Texte source
Malgré tout, j’allais le voir le plus souvent possible. C’était à la Maison Colombe-Veilleux, à Dolbeau-Mistassini, en face de chez ma mère. Il y avait une belle ambiance, chaleureuse, calme. C’était familial. Pas beaucoup de patients. On pouvait prendre notre temps.
C’est là que tu as ressenti cet appel pour les soins palliatifs?
Oui! J’avais laissé mes études en éducation spécialisée au cégep, alors j’y suis retournée quelques années plus tard. Comme «sauveuse de famille», je voulais sauver la mienne, et toutes les familles qui avaient un enfant différent.
Je chantais à temps plein partout au Québec, mais je me disais qu’un jour, j’allais travailler dans ce domaine-là. J’avais soif de cette proximité. Le bien. Le calme. Le cœur de l’être humain. J’avais besoin de vivre ça. Avec les années, j’ai acquis ce qu’il fallait intérieurement pour accompagner ces personnes.

Extraits de données
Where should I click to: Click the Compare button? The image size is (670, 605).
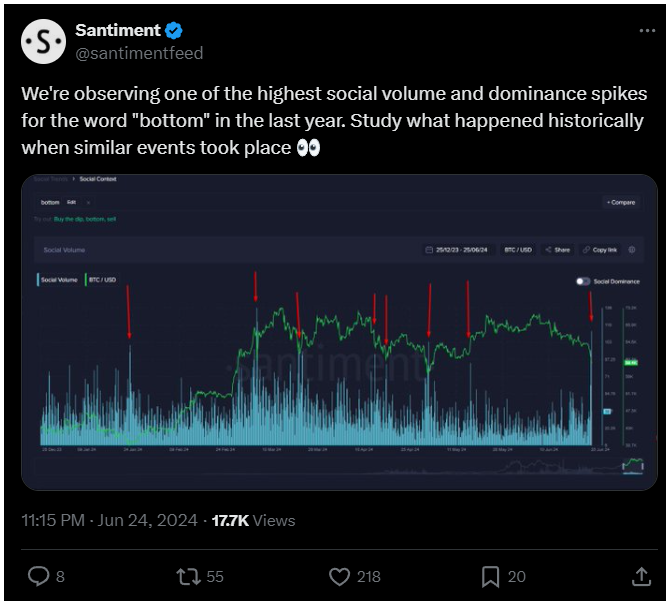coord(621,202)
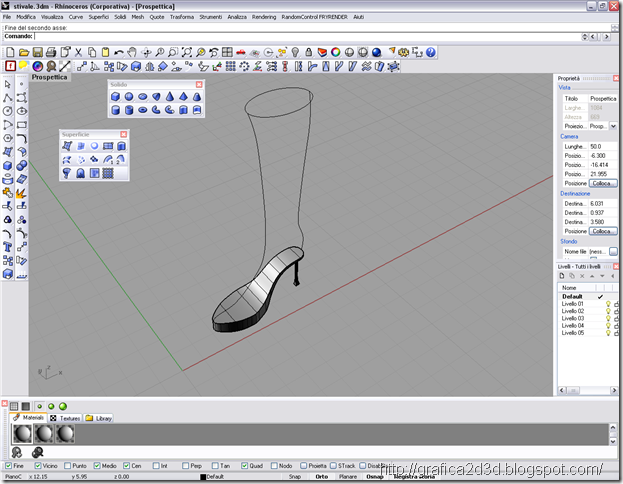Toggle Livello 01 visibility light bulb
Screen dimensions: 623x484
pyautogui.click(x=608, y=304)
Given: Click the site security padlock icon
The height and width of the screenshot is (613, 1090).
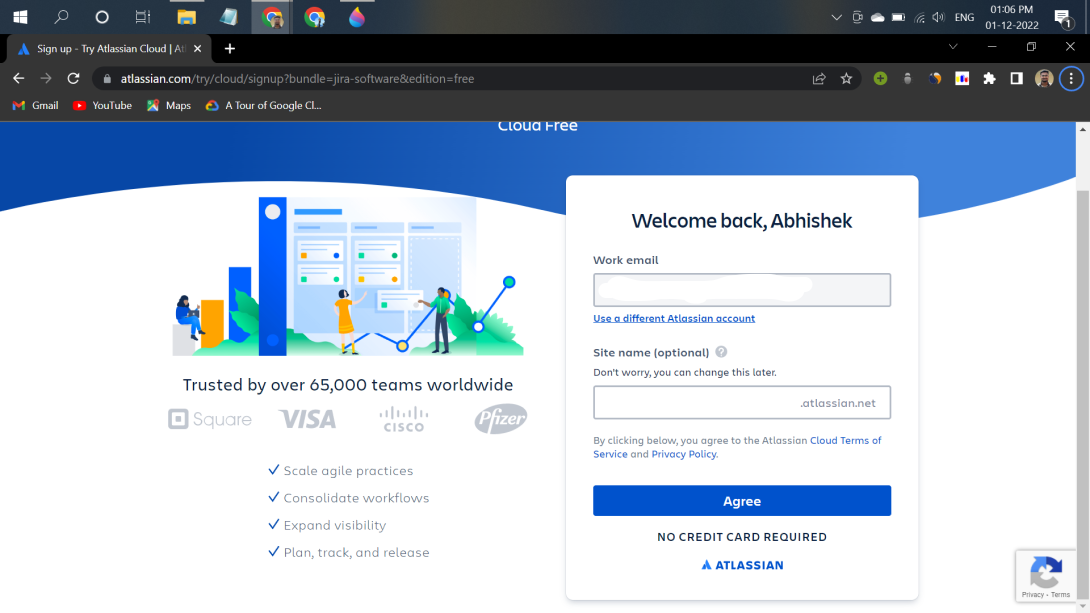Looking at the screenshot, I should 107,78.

Action requise
Renvoyez mot pour mot le passage du texte source qui commence aux mots «C’est là que» et s'arrête après les mots «un enfant différent.».

Réponse ci-dessous
C’est là que tu as ressenti cet appel pour les soins palliatifs?
Oui! J’avais laissé mes études en éducation spécialisée au cégep, alors j’y suis retournée quelques années plus tard. Comme «sauveuse de famille», je voulais sauver la mienne, et toutes les familles qui avaient un enfant différent.